1972 wuxia novel by Liang Yusheng

Wulin Sanjue, literally Three Supreme Experts of the Wulin, is a wuxia novel by Liang Yusheng. It was first published as a serial between 1 October 1972 and 16 August 1976 in the Hong Kong newspaper Ta Kung Pao. Set in 15th-century China during the Ming dynasty after the Tumu Crisis, the novel follows a new generation of martial artists entangled in personal rivalries, romantic conflicts, and political conspiracies.

Wulin Sanjue is the fifth instalment in the Pingzong series, following Lianjian Fengyun Lu and preceding Guangling Jian, and is also loosely connected to Kuangxia Tianjiao Monü. The novel is noted for extending Liang Yusheng's late-career experimentation with interconnected narratives across historical periods. Although it was first published as a newspaper serial, it has not been reprinted as a standalone book edition until 2012, resulting in its relative obscurity compared to Liang Yusheng's more widely circulated works.

== Publication history ==
Wulin Sanjue was first published as a serial between 1 October 1972 and 16 August 1976 in the Hong Kong newspaper Ta Kung Pao and has not been reprinted in book form, unlike Liang Yusheng's other novels. In 2012, the Sun Yat-Sen University Press published a book edition of Wulin Sanjue.

== Plot summary ==
The story is set in 15th-century China during the Ming dynasty after the Tumu Crisis when the wulin has mobilised to form a militia to resist oppression by corrupt officials and foreign invasion by the Oirats and wokou. This has made the militia a threat to the Ming government, whose spies have infiltrated the wulin.

A new generation of heroes rises: Huo Tianyun, Feng Mingyu, Shangguan Yingjie, Gu Lingzhu, Hua Yufeng, and Zhou Jianqin. Feuds inherited from the previous generations drive conflict among the six. Shangguan Yingjie seeks revenge on Huo Tianyun for his senior's death in a contest against Huo Tianyun's godfather Huo Tiandu, while Gu Lingzhu vows to kill Shangguan Yingjie over her parents' deaths. Zhou Jianqin and Hua Yufeng also face a family rivalry. The only neutral party, Feng Mingyu, helps to reconcile them.

After peace is restored, romantic entanglements arise: Zhou Jianqin loves Huo Tianyun, who is engaged to Feng Mingyu; Huo Tianyun and Gu Lingzhu fall for each other; and Shangguan Yingjie grows close to both Feng Mingyu and Gu Lingzhu. In the end, all six find partners — Huo Tianyun with Feng Mingyu, Shangguan Yingjie with Gu Lingzhu, and Zhou Jianqin with Hua Yufeng.

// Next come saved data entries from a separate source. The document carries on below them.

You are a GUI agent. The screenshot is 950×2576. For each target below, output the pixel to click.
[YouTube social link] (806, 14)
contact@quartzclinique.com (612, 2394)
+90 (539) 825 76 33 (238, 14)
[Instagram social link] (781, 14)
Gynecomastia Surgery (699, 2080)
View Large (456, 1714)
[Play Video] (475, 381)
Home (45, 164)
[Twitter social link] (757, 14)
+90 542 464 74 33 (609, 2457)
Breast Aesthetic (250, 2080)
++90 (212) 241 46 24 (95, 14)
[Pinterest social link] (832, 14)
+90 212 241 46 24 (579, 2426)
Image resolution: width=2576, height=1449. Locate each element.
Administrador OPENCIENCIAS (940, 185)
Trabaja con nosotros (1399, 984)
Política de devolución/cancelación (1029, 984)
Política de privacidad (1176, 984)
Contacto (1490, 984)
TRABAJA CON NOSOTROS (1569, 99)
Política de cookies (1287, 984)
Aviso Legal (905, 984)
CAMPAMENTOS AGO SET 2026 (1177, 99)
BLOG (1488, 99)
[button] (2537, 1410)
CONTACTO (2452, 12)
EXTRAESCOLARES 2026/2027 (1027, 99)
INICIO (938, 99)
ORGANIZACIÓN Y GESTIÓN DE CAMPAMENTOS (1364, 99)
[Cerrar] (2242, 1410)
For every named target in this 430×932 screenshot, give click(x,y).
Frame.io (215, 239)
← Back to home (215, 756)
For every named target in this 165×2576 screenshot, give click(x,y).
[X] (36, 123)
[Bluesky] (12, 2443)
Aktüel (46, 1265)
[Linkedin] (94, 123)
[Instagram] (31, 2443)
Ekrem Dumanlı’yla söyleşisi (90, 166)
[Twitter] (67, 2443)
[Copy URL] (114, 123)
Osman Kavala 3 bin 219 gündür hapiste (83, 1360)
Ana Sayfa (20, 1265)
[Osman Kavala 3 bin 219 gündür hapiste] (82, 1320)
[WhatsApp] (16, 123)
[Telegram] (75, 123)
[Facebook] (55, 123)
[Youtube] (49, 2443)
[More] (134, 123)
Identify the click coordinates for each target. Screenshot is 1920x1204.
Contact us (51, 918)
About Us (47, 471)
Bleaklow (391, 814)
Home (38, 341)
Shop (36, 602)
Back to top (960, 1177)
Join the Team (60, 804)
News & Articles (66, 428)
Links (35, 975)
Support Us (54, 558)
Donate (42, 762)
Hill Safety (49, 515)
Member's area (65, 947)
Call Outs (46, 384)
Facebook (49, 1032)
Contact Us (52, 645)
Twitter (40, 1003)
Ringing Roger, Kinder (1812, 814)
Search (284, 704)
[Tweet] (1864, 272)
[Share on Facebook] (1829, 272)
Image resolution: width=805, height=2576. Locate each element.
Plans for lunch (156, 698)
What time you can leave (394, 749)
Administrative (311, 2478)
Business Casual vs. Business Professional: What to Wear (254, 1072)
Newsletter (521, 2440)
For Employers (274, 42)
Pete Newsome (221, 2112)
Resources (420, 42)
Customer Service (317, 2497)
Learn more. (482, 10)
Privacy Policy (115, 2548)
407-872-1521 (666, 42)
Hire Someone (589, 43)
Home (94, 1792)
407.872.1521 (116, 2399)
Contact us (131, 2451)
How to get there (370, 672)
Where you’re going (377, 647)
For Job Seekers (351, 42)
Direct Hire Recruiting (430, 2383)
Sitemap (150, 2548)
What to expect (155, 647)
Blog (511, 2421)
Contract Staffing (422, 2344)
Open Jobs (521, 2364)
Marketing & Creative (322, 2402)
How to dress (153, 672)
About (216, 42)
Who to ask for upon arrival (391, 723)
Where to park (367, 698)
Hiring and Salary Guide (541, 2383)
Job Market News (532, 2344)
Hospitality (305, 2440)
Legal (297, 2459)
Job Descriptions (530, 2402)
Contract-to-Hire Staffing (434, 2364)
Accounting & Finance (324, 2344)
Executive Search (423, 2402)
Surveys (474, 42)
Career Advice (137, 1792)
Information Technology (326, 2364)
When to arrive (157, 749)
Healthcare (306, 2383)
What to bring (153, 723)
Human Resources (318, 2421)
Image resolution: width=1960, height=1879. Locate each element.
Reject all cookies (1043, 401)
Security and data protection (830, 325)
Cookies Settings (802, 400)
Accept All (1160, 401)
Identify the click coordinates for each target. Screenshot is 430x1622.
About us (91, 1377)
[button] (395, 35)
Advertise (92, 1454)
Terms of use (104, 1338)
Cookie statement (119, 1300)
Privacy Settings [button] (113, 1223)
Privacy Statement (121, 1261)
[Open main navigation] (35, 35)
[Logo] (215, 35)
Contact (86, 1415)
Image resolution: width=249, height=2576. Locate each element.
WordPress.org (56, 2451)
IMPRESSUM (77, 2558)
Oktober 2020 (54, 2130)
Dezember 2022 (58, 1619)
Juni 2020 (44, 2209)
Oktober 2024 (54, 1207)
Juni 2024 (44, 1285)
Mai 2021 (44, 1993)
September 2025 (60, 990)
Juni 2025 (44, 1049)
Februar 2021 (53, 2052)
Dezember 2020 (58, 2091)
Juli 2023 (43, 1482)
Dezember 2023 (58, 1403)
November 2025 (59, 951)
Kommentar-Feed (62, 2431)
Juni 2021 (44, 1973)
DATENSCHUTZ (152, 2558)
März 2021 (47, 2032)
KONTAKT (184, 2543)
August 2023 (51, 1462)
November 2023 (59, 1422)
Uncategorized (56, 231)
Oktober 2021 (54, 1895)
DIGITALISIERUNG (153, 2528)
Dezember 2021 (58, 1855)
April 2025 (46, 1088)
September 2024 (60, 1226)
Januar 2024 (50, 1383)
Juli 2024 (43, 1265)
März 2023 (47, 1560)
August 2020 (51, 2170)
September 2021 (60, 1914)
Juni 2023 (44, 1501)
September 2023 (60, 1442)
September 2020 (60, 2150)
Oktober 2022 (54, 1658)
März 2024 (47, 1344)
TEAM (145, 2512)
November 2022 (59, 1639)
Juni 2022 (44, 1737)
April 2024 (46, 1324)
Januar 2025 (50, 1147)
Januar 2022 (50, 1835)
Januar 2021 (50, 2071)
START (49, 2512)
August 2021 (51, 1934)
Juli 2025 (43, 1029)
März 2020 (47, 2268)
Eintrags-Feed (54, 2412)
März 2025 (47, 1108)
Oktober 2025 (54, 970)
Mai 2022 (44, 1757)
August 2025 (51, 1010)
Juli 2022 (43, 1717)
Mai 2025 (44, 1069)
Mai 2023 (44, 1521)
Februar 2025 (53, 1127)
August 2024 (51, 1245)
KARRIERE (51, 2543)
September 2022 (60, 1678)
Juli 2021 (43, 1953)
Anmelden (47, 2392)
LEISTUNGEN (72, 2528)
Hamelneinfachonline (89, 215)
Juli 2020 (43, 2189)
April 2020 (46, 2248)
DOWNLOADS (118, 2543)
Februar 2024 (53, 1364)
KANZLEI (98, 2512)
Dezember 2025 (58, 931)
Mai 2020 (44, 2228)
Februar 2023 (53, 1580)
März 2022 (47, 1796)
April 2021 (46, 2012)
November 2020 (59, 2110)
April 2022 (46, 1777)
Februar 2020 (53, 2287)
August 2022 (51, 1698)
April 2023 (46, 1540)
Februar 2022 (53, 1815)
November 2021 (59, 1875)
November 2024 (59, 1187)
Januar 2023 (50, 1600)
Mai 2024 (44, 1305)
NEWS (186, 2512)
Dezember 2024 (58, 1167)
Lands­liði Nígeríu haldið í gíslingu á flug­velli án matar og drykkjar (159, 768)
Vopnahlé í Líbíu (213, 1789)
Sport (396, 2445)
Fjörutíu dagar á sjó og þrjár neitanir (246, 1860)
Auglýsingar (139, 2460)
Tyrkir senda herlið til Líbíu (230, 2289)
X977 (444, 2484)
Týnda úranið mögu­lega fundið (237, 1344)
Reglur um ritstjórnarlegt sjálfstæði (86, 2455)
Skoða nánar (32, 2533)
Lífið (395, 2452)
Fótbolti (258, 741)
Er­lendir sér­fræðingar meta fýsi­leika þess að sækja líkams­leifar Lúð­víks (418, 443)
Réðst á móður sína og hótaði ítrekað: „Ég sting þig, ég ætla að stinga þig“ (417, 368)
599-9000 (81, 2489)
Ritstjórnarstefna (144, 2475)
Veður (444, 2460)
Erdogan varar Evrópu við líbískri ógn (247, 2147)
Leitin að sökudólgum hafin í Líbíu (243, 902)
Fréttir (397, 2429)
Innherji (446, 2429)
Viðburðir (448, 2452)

The three couples are then drawn into a new crisis when a Sanskrit copy of the Heart Sutra — rumoured to conceal secrets on martial arts — is stolen en route to Mount Wutai. They manage to recover the missing text near the Tibetan–Indian border, and return to expose traitors in the Ming government collaborating with foreign powers.

== Principal characters ==
- Shangguan Yingjie – Tan Yuchong's heir.
- Feng Mingyu – Ling Yunfeng's apprentice, and a descendant of Feng Tianyang and Yun Zhongyan.
- Huo Tianyun – Huo Tiandu's godson and apprentice.
- Gu Lingzhu / Gu Feixia – Liu Qingyao's heir.
- Zhou Jianqin – Zhou Shanmin and Shi Cuifeng's daughter, and Feng Mingyu's sworn sister.
- Hua Yufeng – a descendant of Hua Guhan and Liu Qingyao.

== Reception and legacy ==
Although Wulin Sanjue was first published as a serial in the Hong Kong newspaper Ta Kung Pao between 1 October 1972 and 16 August 1976, several bibliographic and retrospective accounts indicate that the work was never formally published as a standalone book, which has limited its circulation and formal critical reception. However, it is cited in institutional catalogues that document Liang Yusheng's collection of works.

Academic surveys and cultural histories of the modern wuxia genre consider the novel to be representative of Liang Yusheng's late-career writing style, in which he interlinked his novels across historical eras. In such treatments, Wulin Sanjue has been discussed as part of Liang Yusheng's broader experiment with multi-volume interconnections and a wide range of characters.